▶ [Provided data]
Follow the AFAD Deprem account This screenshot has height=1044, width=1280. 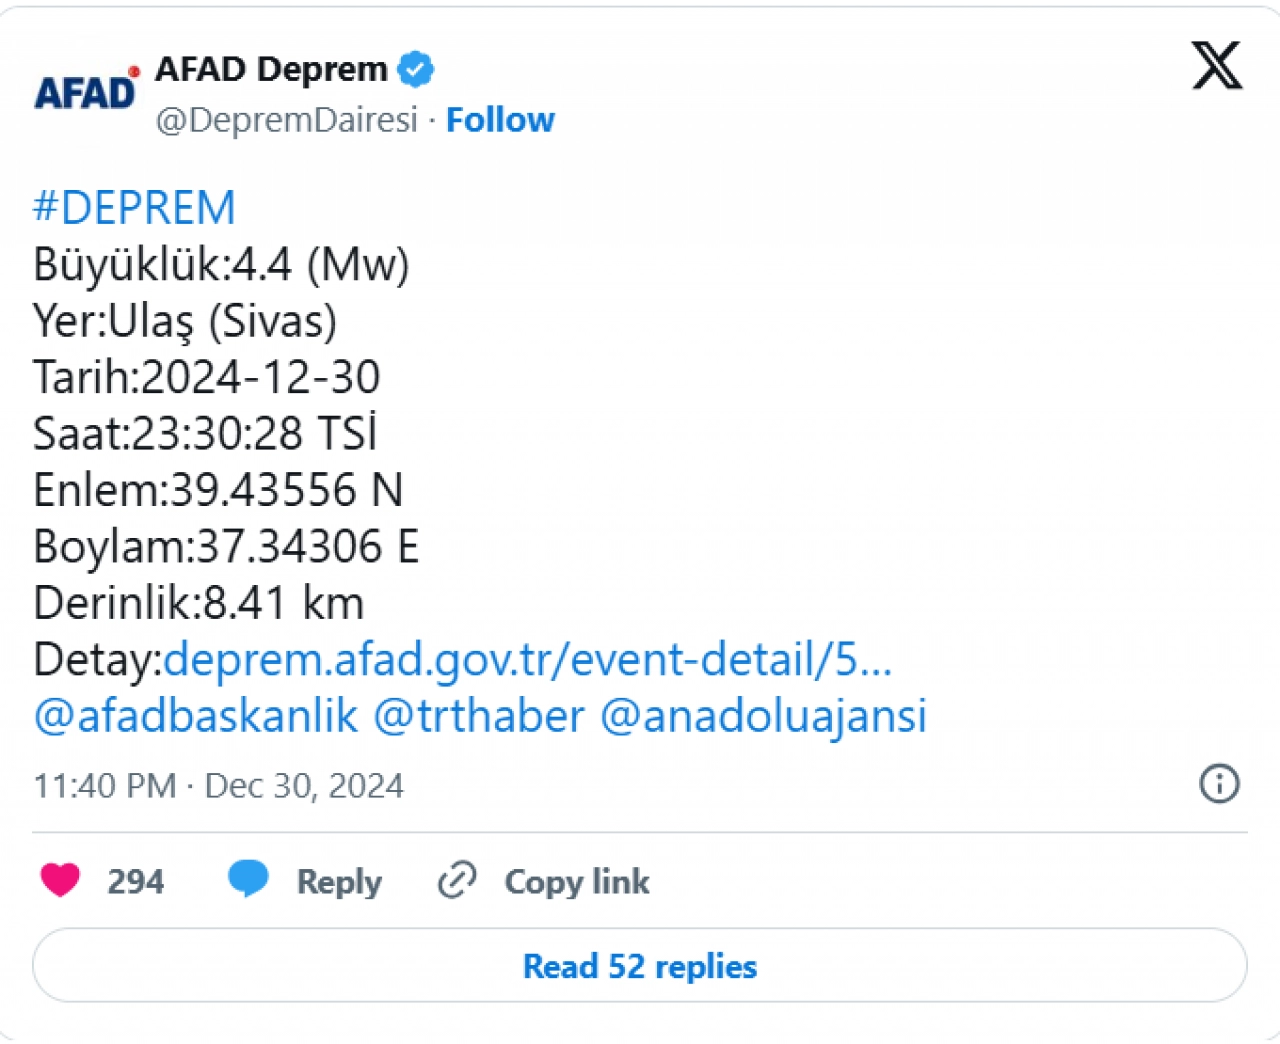click(500, 119)
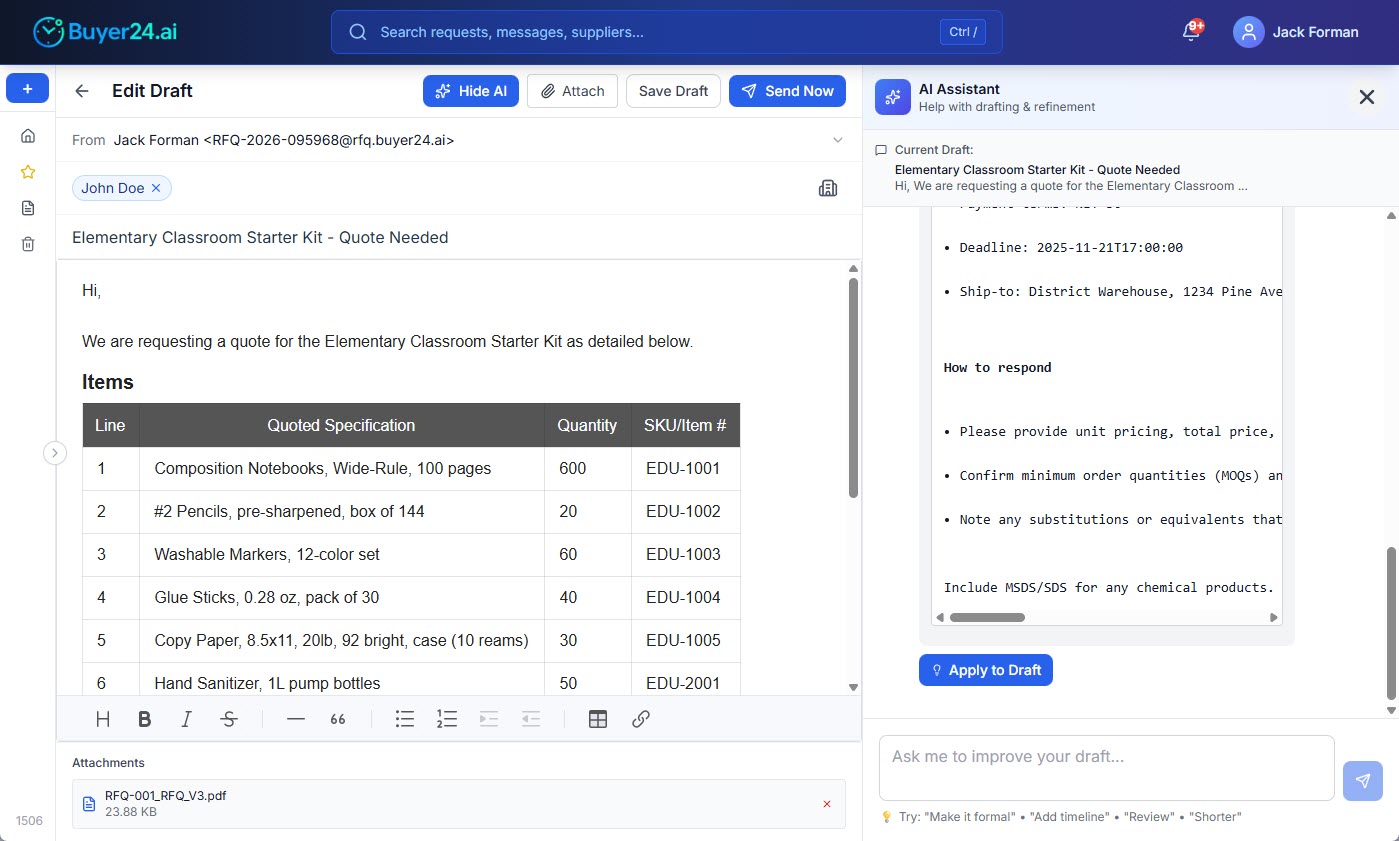Toggle italic formatting in the editor

click(186, 718)

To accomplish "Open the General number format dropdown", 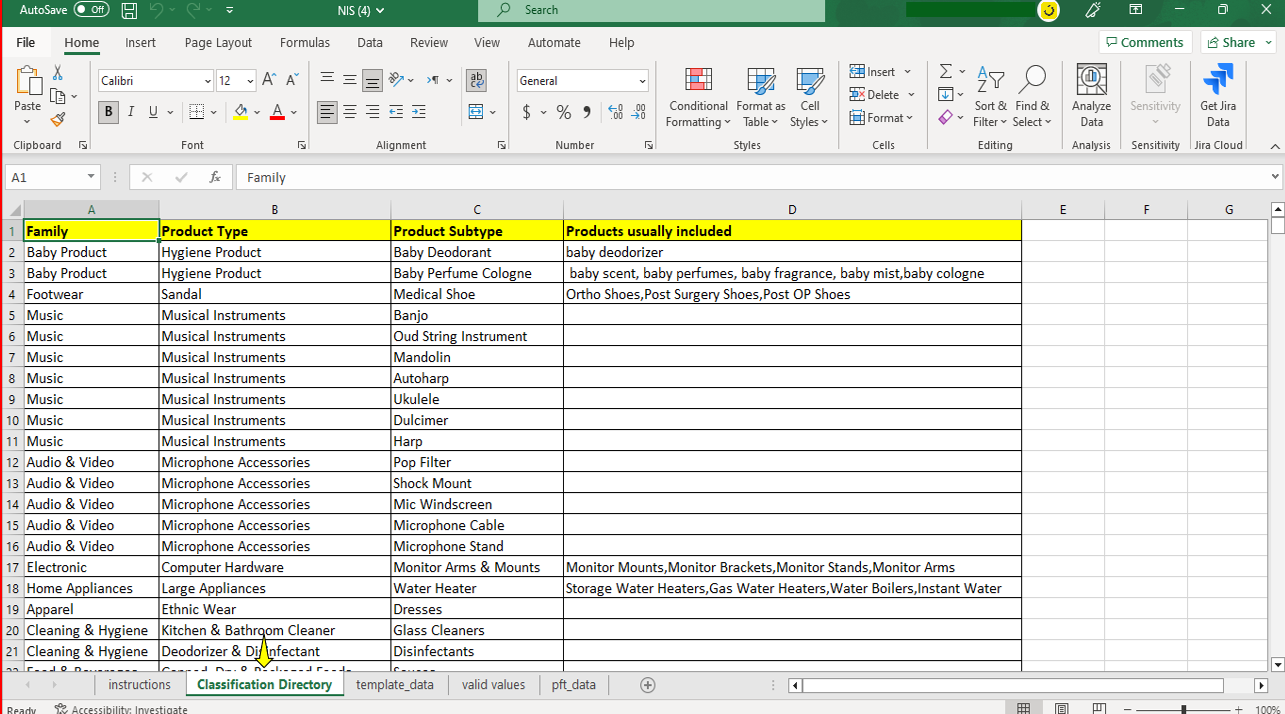I will pyautogui.click(x=642, y=81).
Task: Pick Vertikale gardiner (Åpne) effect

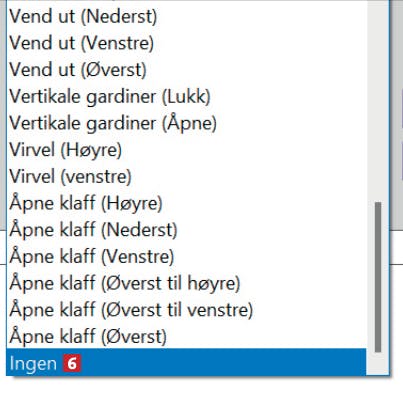Action: click(x=186, y=123)
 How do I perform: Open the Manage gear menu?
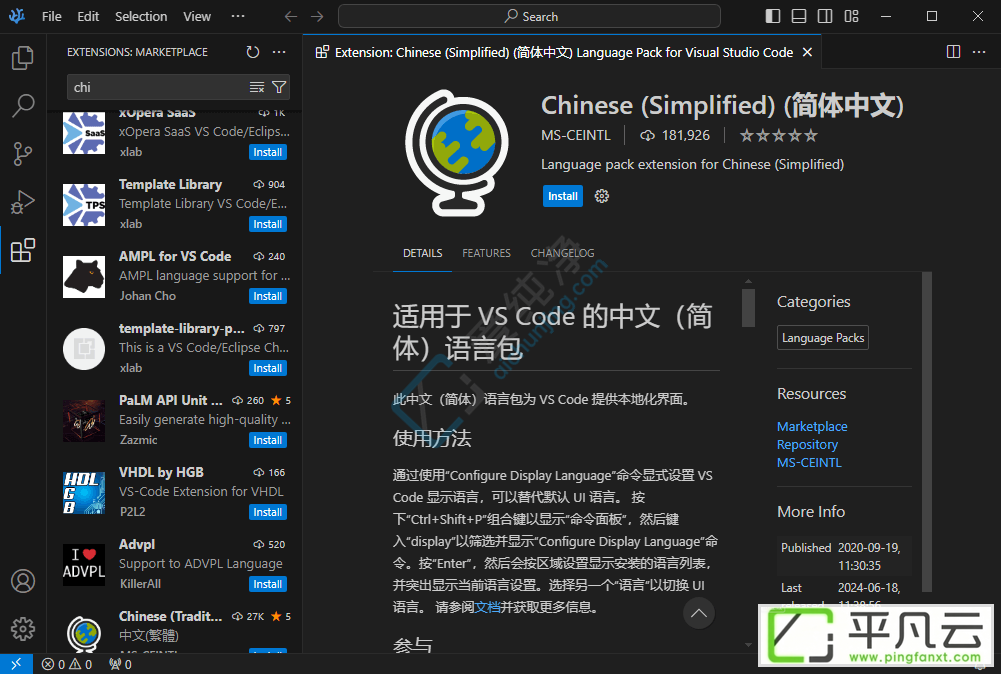[23, 629]
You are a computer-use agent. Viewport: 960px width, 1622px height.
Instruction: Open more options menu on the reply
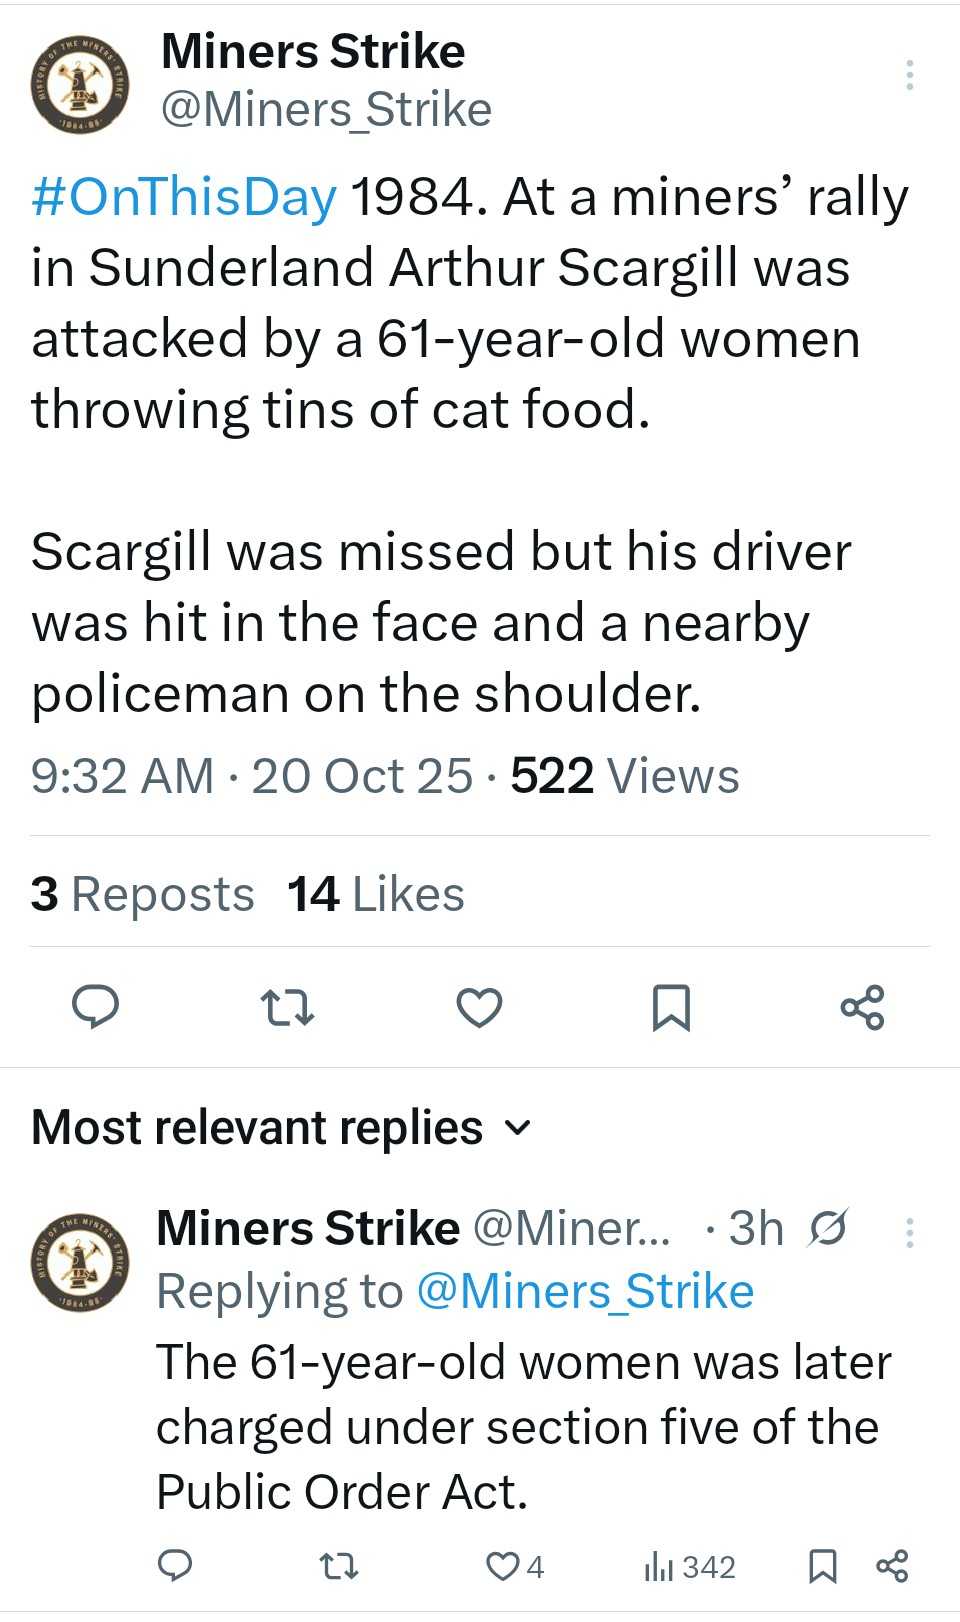coord(909,1232)
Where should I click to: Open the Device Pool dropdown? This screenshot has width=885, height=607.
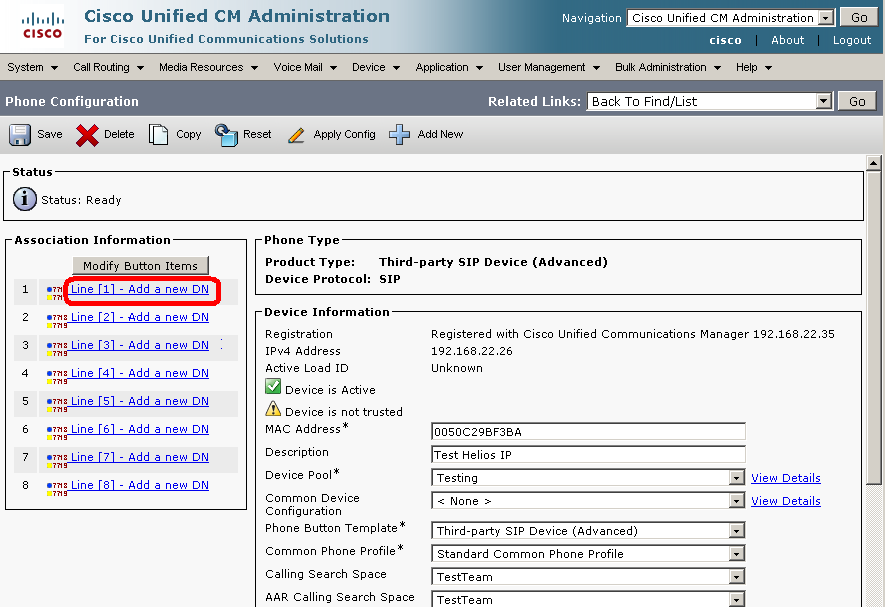737,478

▶ [The task] The lines from the one containing "Task: Pick Vertikale gardiner (Åpne) effect" through the last line of the entries are to be copied exactly, both ends included, and the pictures are to be omitted.

▶ [Final answer]
Task: Pick Vertikale gardiner (Åpne) effect

Action: click(x=186, y=123)
 How do I perform: Open the Manage gear menu?
[23, 629]
You are a computer-use agent. Viewport: 960px width, 1622px height.
Instruction: Open more options menu on the reply
coord(909,1232)
Where should I click to: Open the Device Pool dropdown? This screenshot has width=885, height=607.
737,478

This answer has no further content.